Could you generously share some experience on performance optimization? Thank you so much!
07-04-2019 04:03 PM
The most effective way of getting a faster design is change the source code - minimise logic between flops to no more than 1-2 luts max. This way you can keep the effort low for good results.
But why the effort to get a fast fmax? usually you're constrained in the design by existing clocks etc.

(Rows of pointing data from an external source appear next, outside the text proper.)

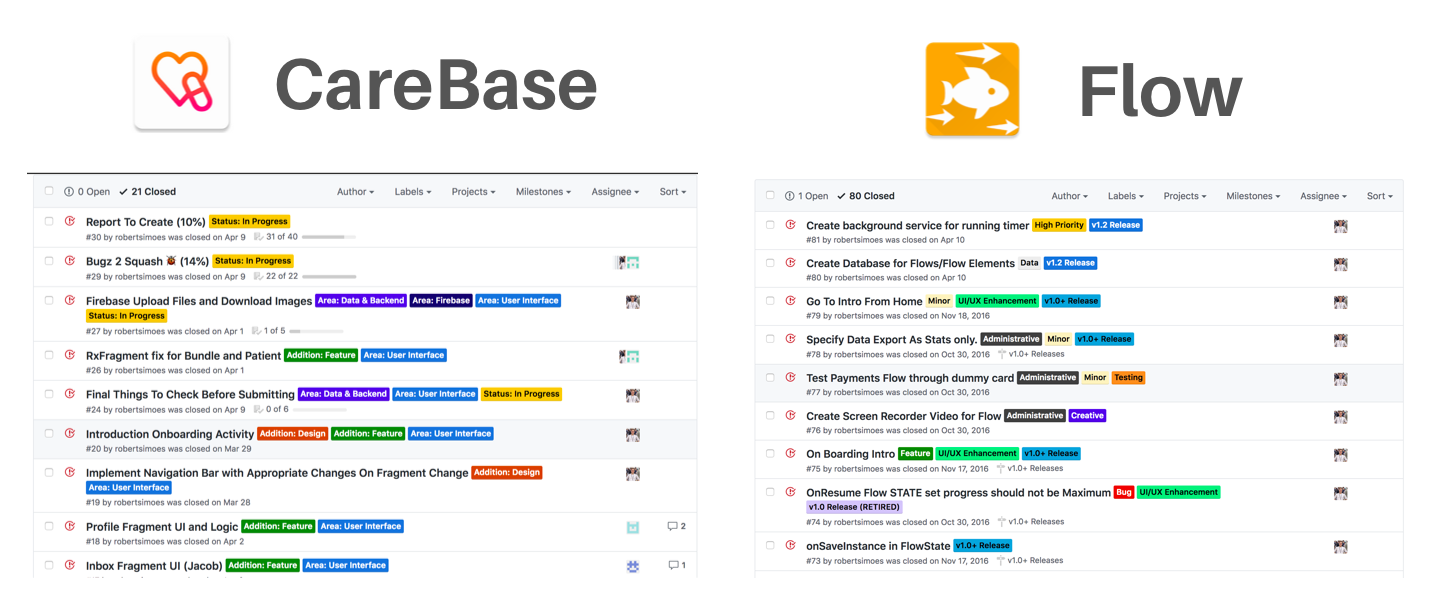Open the Author dropdown in CareBase list
Image resolution: width=1433 pixels, height=598 pixels.
355,192
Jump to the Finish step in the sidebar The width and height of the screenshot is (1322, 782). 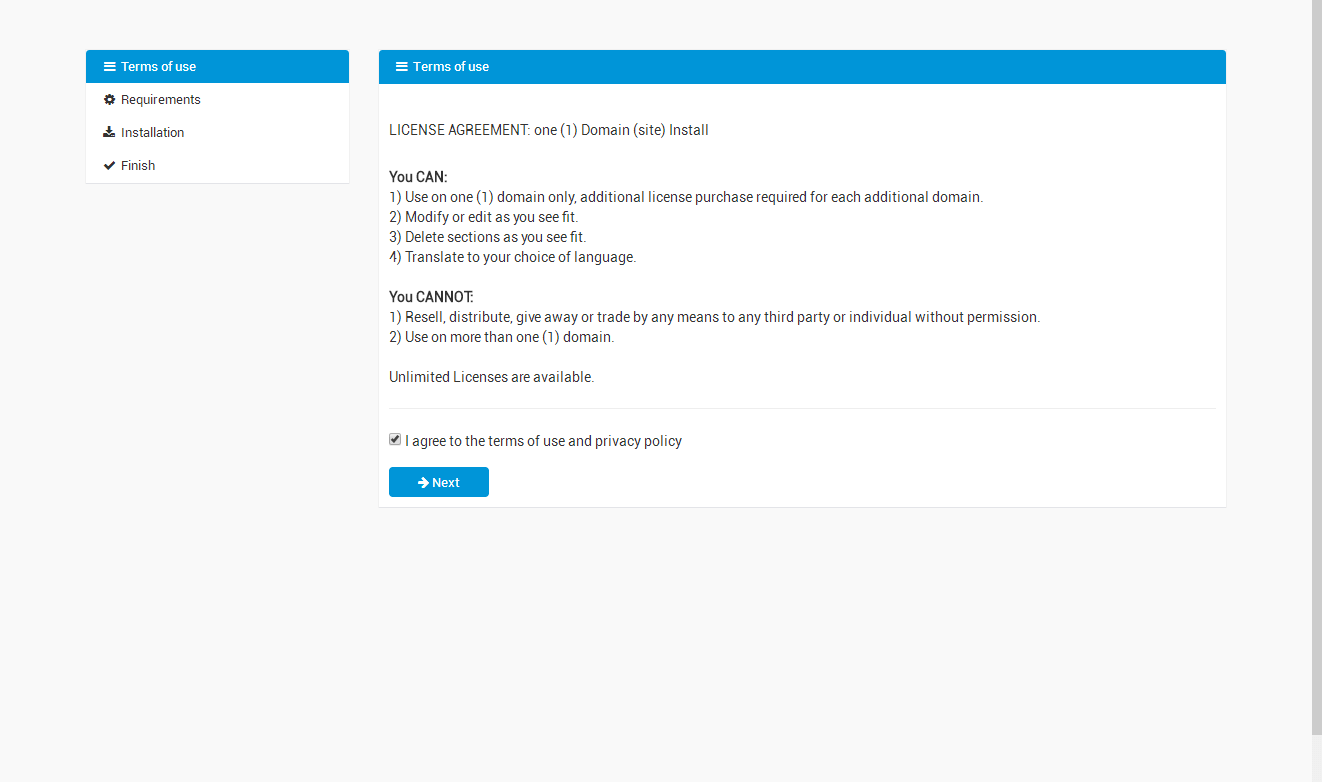point(138,166)

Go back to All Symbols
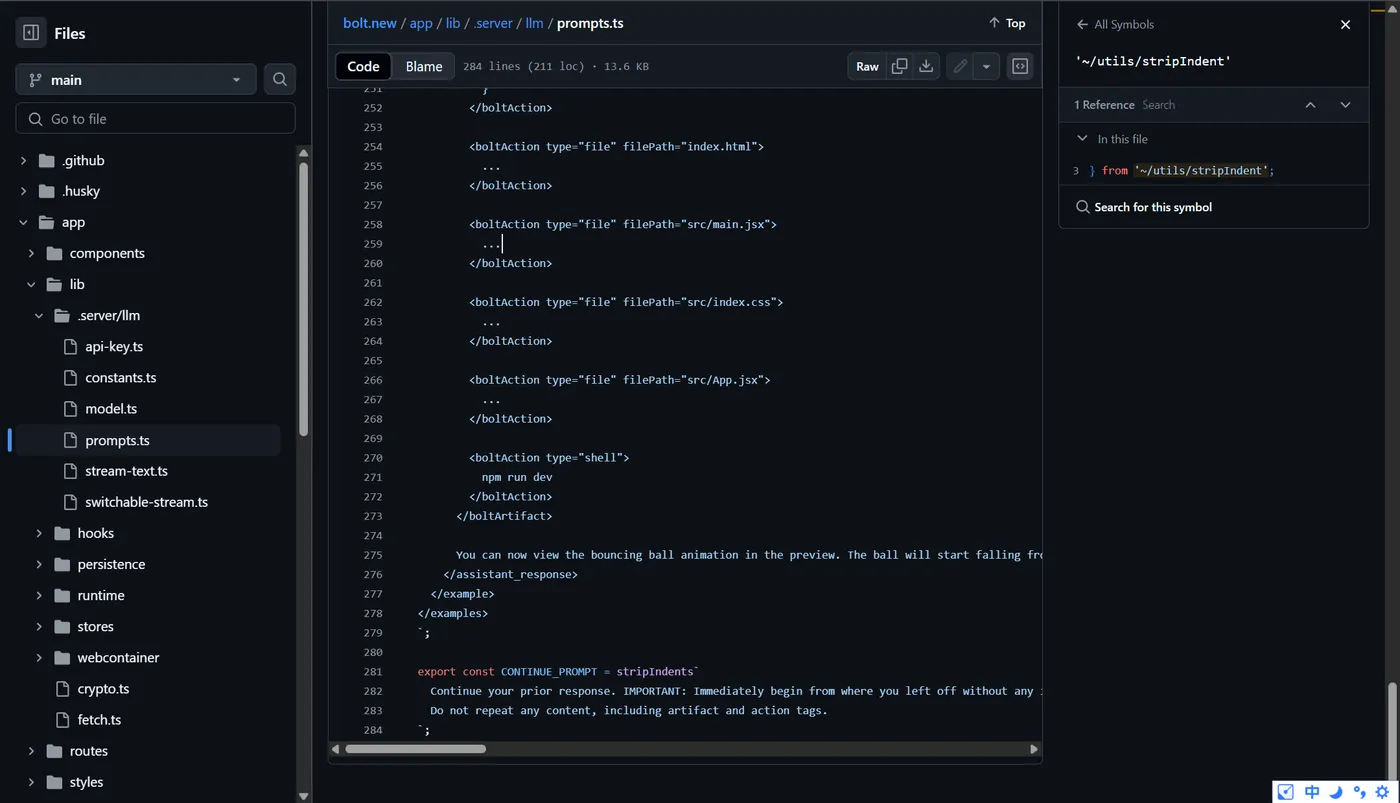1115,24
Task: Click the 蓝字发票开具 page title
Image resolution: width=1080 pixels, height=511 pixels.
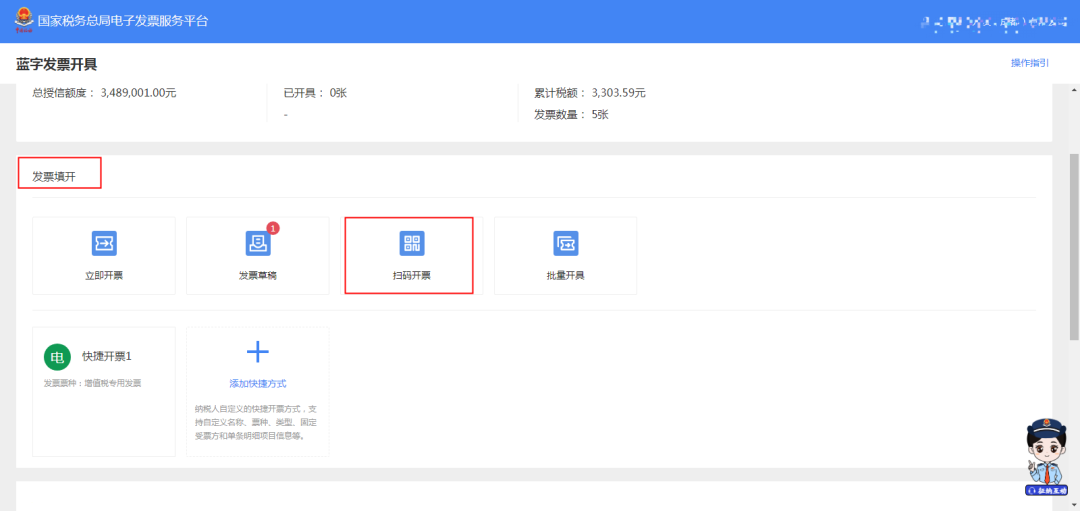Action: pos(57,65)
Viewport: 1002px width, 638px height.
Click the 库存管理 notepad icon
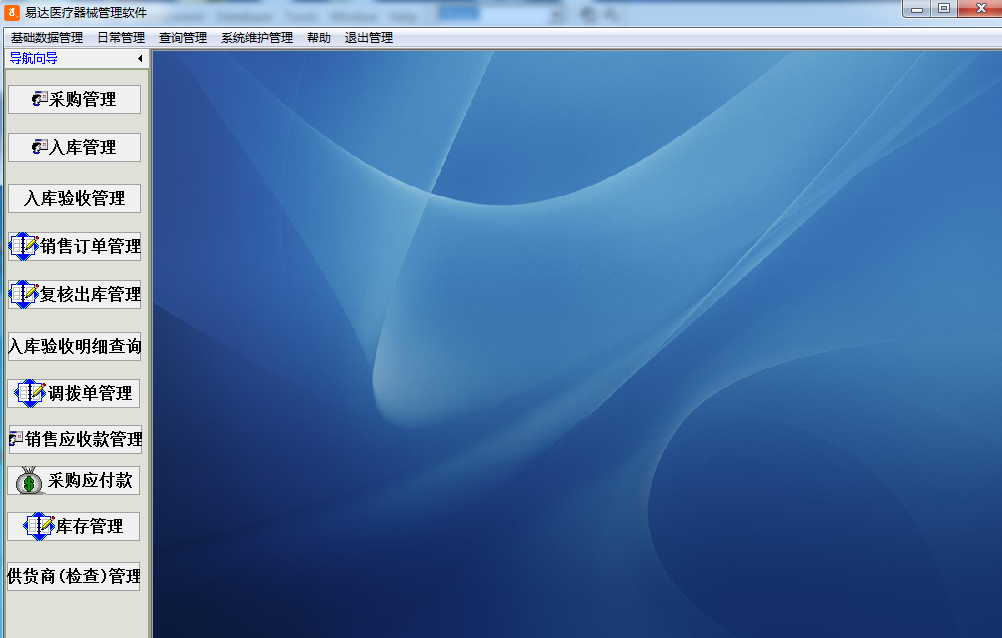[x=39, y=526]
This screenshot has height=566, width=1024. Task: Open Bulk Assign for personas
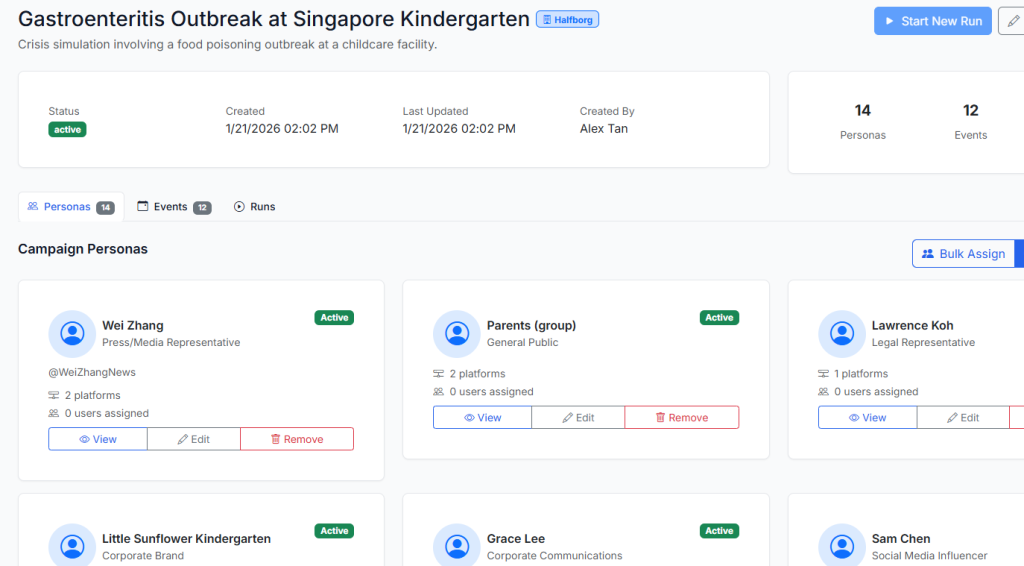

Why the new focus on speed? usually you have a target frequency to hit...
07-04-2019 05:36 PM - edited 07-04-2019 05:44 PM
… facing the challege of making the design working on a frequency as high as possible.
So, the first question should be, what is the maximum operating frequency, Fmax, of your current design?
If your project doesn’t use FPGA IO, then finding the current Fmax is done by “keep raising the output clock(s)-frequency of your MMCM/PLL - running synthesis/implementation each time until the design fails timing analysis”. This method will be time-consuming but it is a method that no one can find fault with. I know of no shortcuts to this method. If you are using the Clocking Wizard to setup the MMCM/PLL, then the clock constraints are being automatically updated for you. Some other constraints (eg. set_max_delay -datapath_only) may require manual updating with each new clock frequency that you try. Trying different synthesis/implementation strategies will probably help only a little.
After you find the current Fmax, you can probably reach higher Fmax by doing the difficult stuff (pipelining, parallel processing, etc) and other things that Richard mentions. Again, trying different synthesis/implementation strategies will probably help only a little.
If your project does use FPGA IO, then focus on the IO first to get it running as fast as possible – since it is likely to be the limiting factor for Fmax. This can be challenging! If this is what you are trying to do, then we can talk more about it.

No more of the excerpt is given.